School. My wife teaches at the same preschool our kids went to. And I remember walking our daughter in on her first day of that preschool and having the smell of the hallway hit me like a brick. My school smelled like this hallway. Every school, including the ones my kids now go to, smells like that hallway. It’s an ambiguous blend of industrial solvents, building materials, child BO, and lazing must that can’t be replicated anywhere else. Take that smell in and suddenly you’re a kid again, lugging a backpack that’s far too heavy and crossing paths with girls you’re too shy to look at, much less talk to. If they ever sold a “school” car freshener, I would have bought it.
My balls. All Americans have an inalienable right to scratch and sniff. I now only get the scratch part.
Grass. The smell of a field perfectly matches its setting. It’s a fresh smell. Pure. Pastoral. I remember team stretches during football practice where I, with a helmet on, would face the ground while stretching out my quads etc. Blades of grass poked through my facemask and I smelled them point blank. You can smell time and light in a field of grass. You can smell the earth as it was intended to smell. Same as when you smell…
The nut carts in New York City. Walk through any touristy area of Manhattan and you’ll inevitably wander through the aroma of honey-shellacked almonds, peanuts, and cashews, emanating from a street cart that sells them in paper cones. Whenever I visit New York during Christmastime, that’s the first thing I wanna smell. Nat King Cole plays on a loop inside my head. But I can’t get that aroma anymore, which means that the small part of my mind that genuinely likes walking through Times Square isn’t as vocal about it as it once was.
The ocean. I was a water bug growing up. First one in the ocean, last one out. That remained true even into my adulthood, when I would swim with the kids for hours on end while other grownups were sitting in Tommy Bahama chairs, reading shitty books or staring at their phones. I’d still rather swim than do pretty much any other beach activity, but I don’t linger in the ocean as much as I used to. Without the smell of the ocean, I’m not getting the meaning of summer piped directly into my olfactory system. I try to ignore that fact and enjoy the ocean for the ocean’s sake, but I can’t make it the same as it once was.
And I can’t ignore the loss, as much as I want to. In his book Atlantic, author Simon Winchester referred to the Atlantic Ocean as, “always going on.” That’s what I smell in the ocean. I smell anemones swaying, seagulls circling, sharks cruising, whales cresting the surface, and ocean liners cutting through the surf. The ocean has a scent that never rests. It’s restless. Relentless. Always reminding you not only of life, but that there is so much of it.

● **AVAILABLE DATA**:
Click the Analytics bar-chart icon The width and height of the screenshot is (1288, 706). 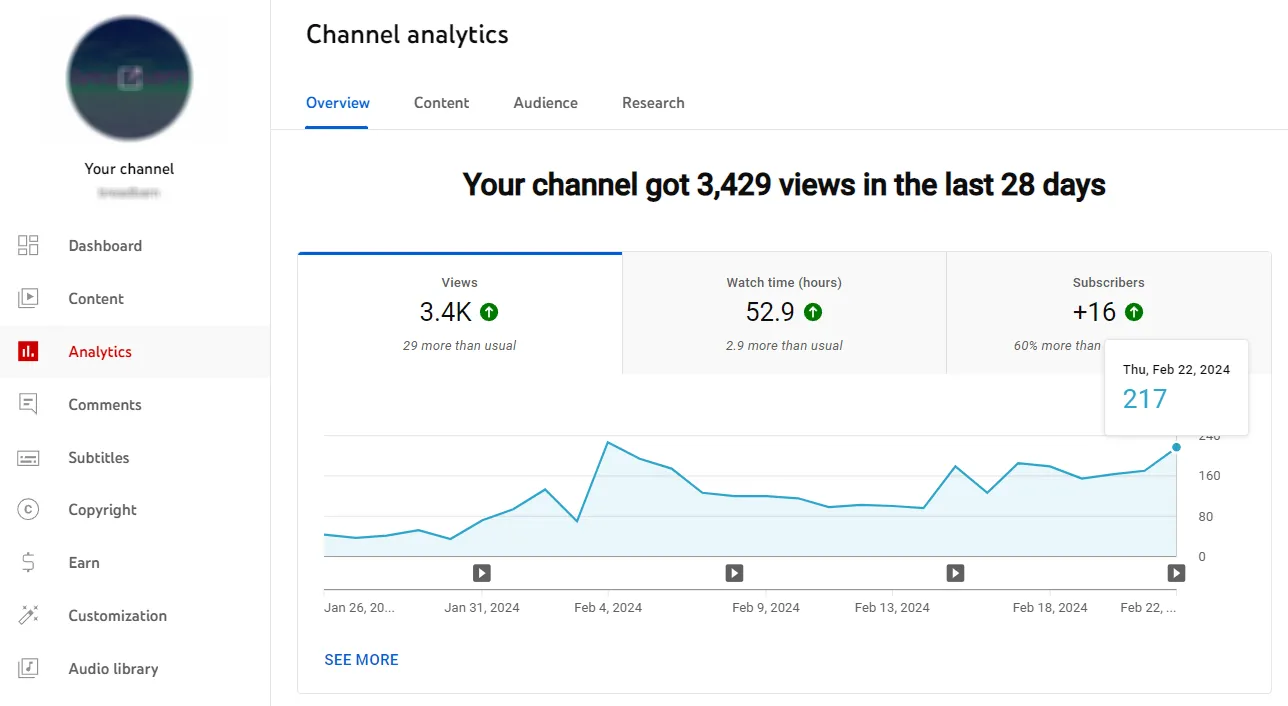[x=28, y=351]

● **WRITTEN TASKS**:
a) Condense the paragraph of the passage on smells that begins "The nut carts in New York City" into a short bulleted list that keeps its main facts.
b) Write the next part of the passage on smells, picking up after its final sentence.
The material placed after the passage on smells was taken from a different source.

● **ANSWERS BELOW**:
a)
- In touristy parts of Manhattan, street carts give off the smell of honey-shellacked almonds, peanuts, and cashews sold in paper cones.
- On Christmastime visits to New York, it is the first smell the narrator wants, and it sets Nat King Cole looping in the narrator's head.
- The narrator can no longer get that aroma, so the part of the mind that enjoys walking through Times Square is quieter than before.

b)
Fall. Autumn officially started this week, although I live in an area that lives to deny me the onset of Pant Season. Unlike in, say, Arizona, fall does eventually make itself known around here. I used to know it had officially arrived whenever I walked outside and could smell, for the first time since the last fall, the tang of smoke piping out of chimneys and the fallen leaves cracking on the ground. I could smell the COLD, and I loved it. My blood capacity doubled when that smell hit. Fall is my favorite season and always will be. But I walk outside among the foliage now and I get no signal that it’s there. I have to rely on my sight and on the goosebumps rising on my skin to know that fall is back. Those remaining senses still do the job, and fall is still the king of my internal calendar. I still know what I’m missing though. I haven’t shrugged that loss off, the way age teaches you to shrug off so many other things.
But there’s value in this longing. There’s value in all longing, because while I may not be able to perceive these vitals smells anymore, I can still feel, and remember, the love that goes into them. That’s no small thing.
The Games
All games in the Jamboroo are evaluated for sheer watchability on a scale of 1 to 5 Throwgasms.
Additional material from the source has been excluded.